• [What you should do]
Only the lines from the one that contains "You are a computer-use" to the last line below, both included, should be transcribed. Pictures stay out of the copy.

(Data excerpts)
□ □ □ □
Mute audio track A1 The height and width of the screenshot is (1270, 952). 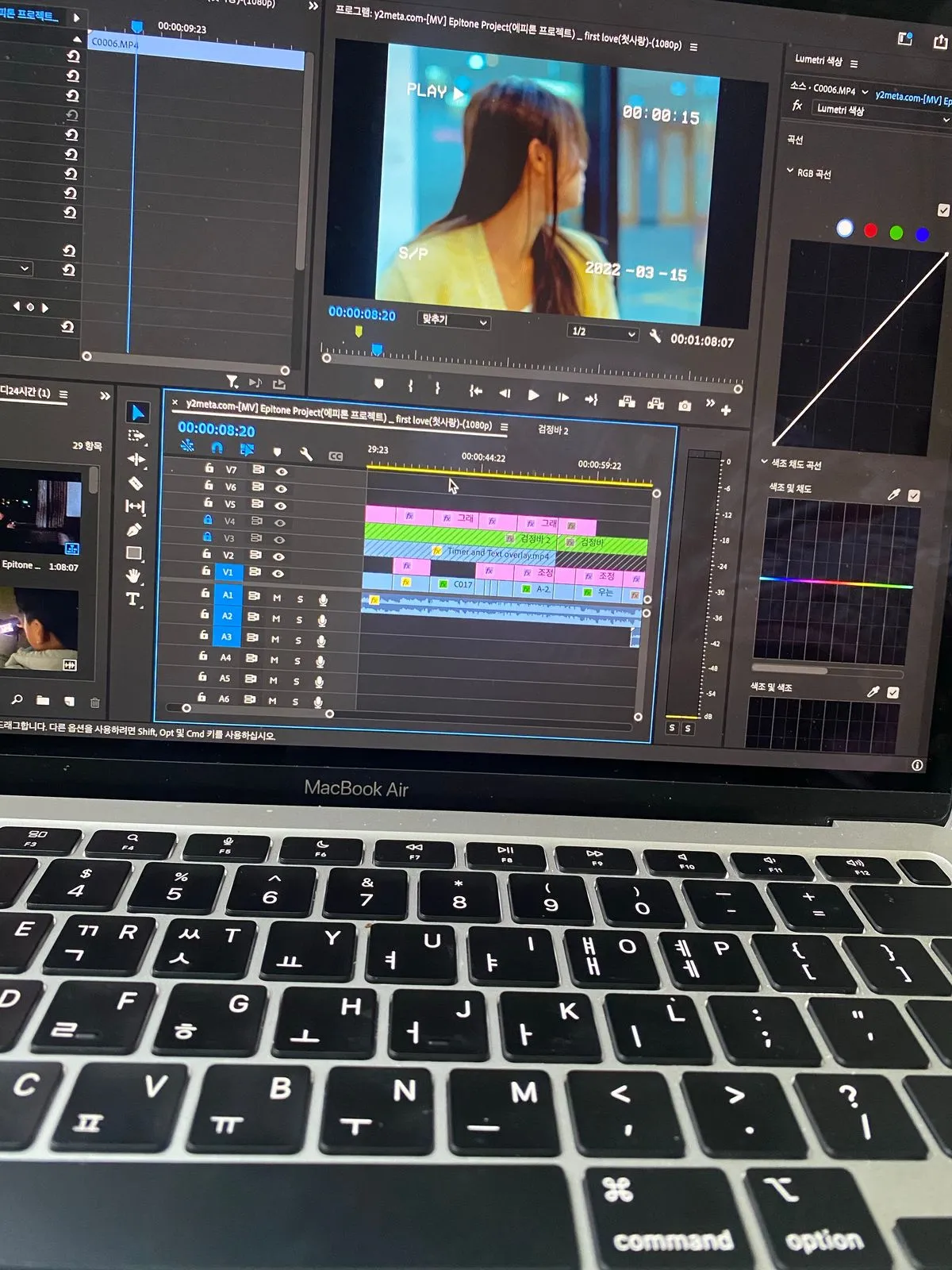[277, 598]
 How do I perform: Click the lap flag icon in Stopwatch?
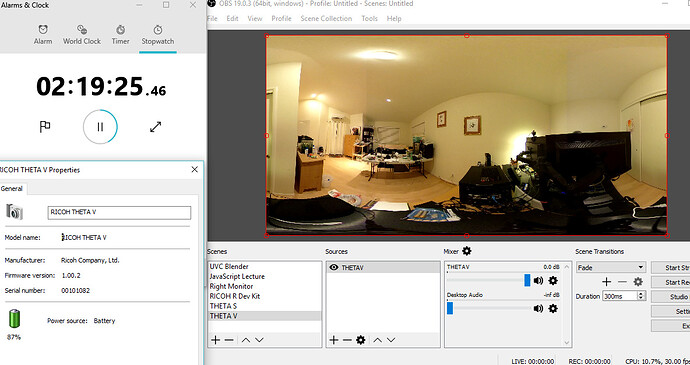(x=45, y=127)
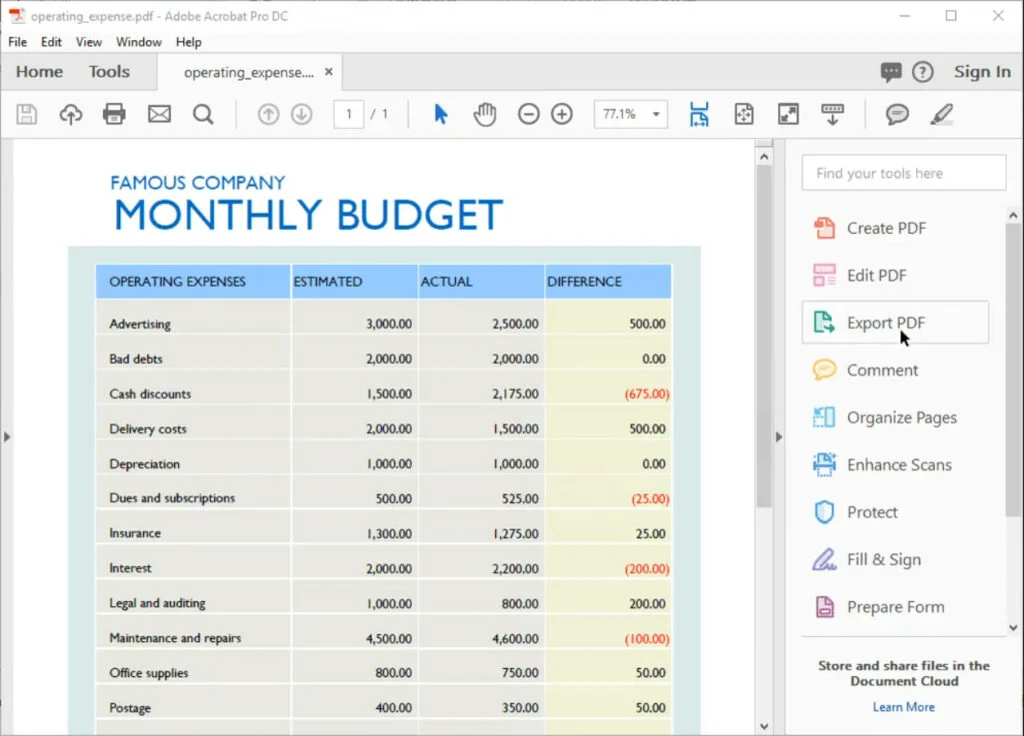Switch to the Home tab

point(39,71)
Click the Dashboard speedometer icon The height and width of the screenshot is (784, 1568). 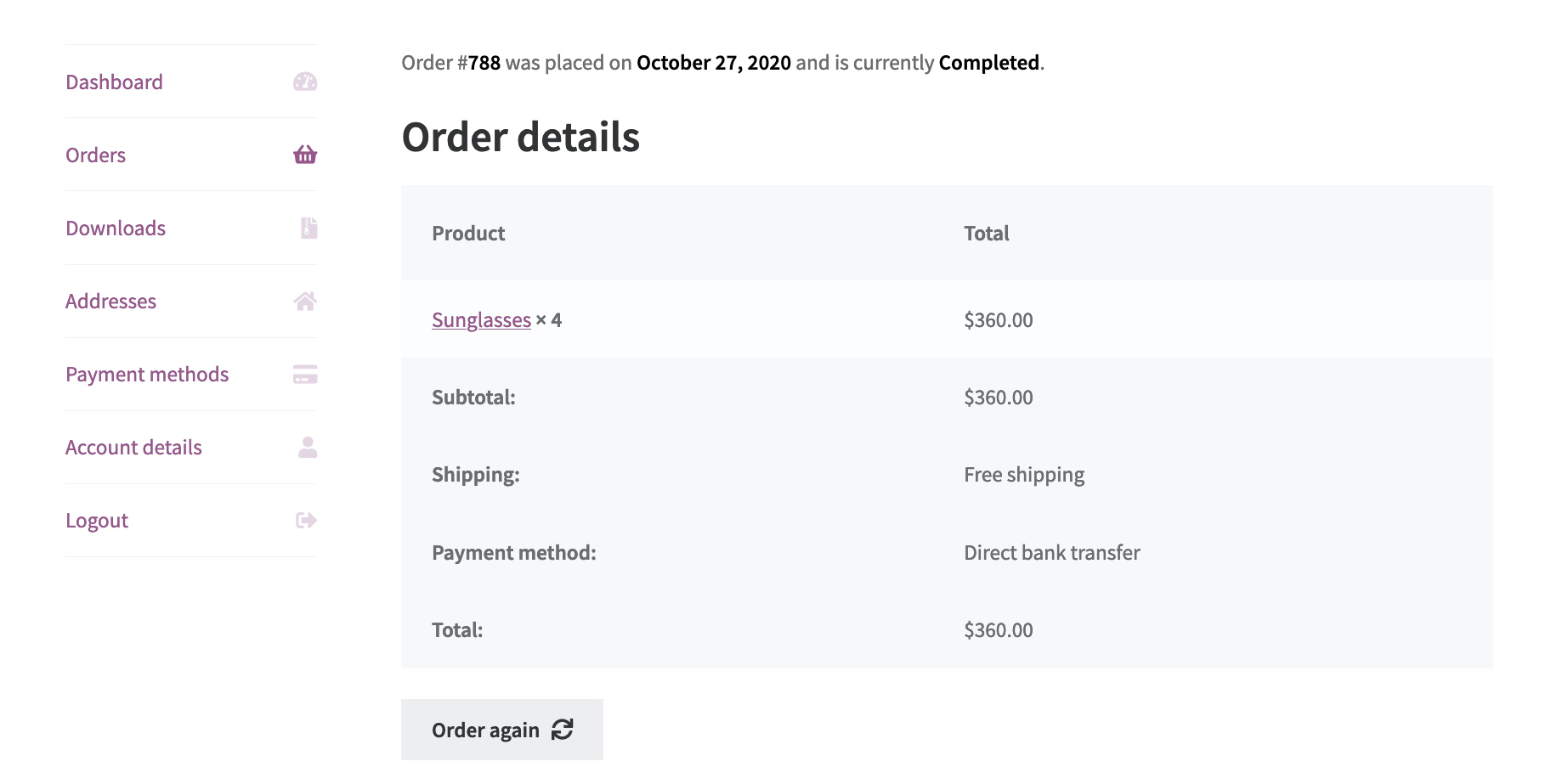tap(305, 82)
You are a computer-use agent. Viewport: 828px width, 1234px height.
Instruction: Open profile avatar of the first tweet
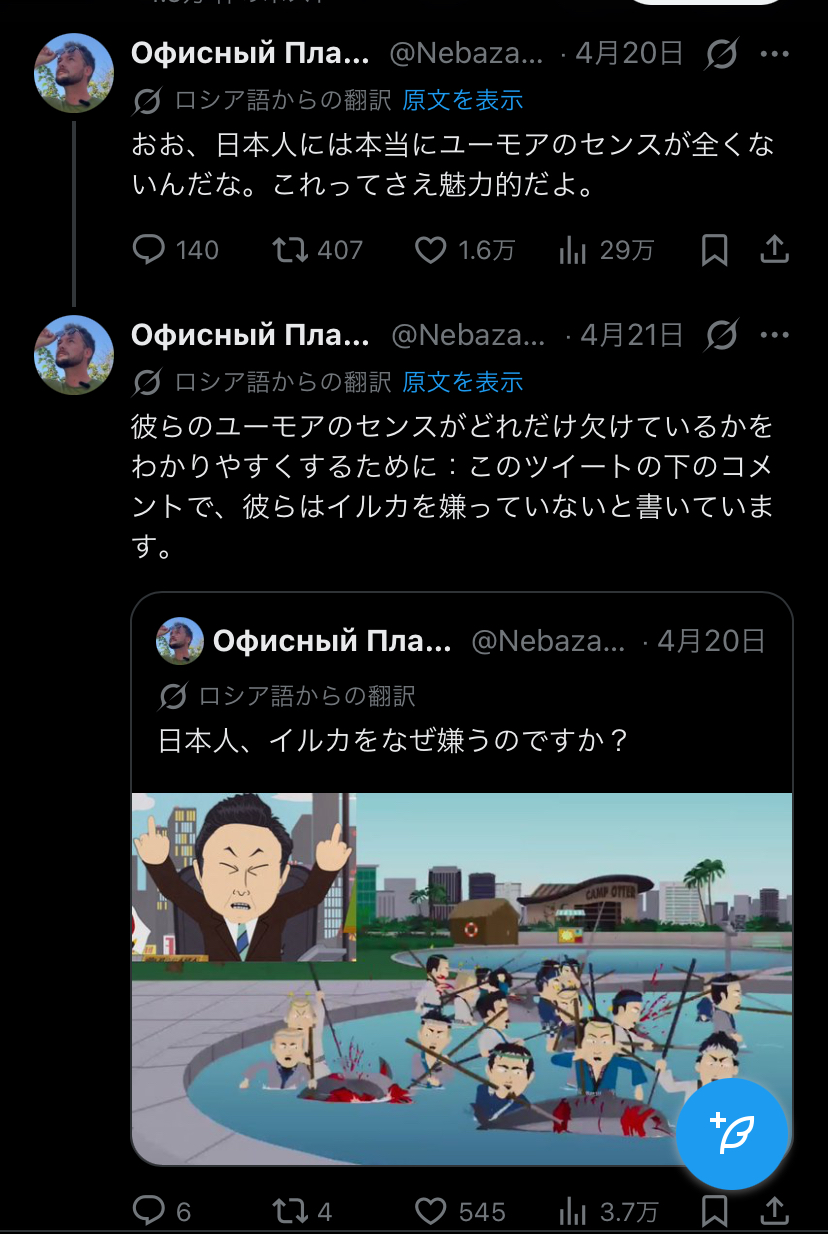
□ □ □ □
• [Your solution]
You are a computer-use agent. Viewport: 828px width, 1234px height.
Instruction: Open profile avatar of the first tweet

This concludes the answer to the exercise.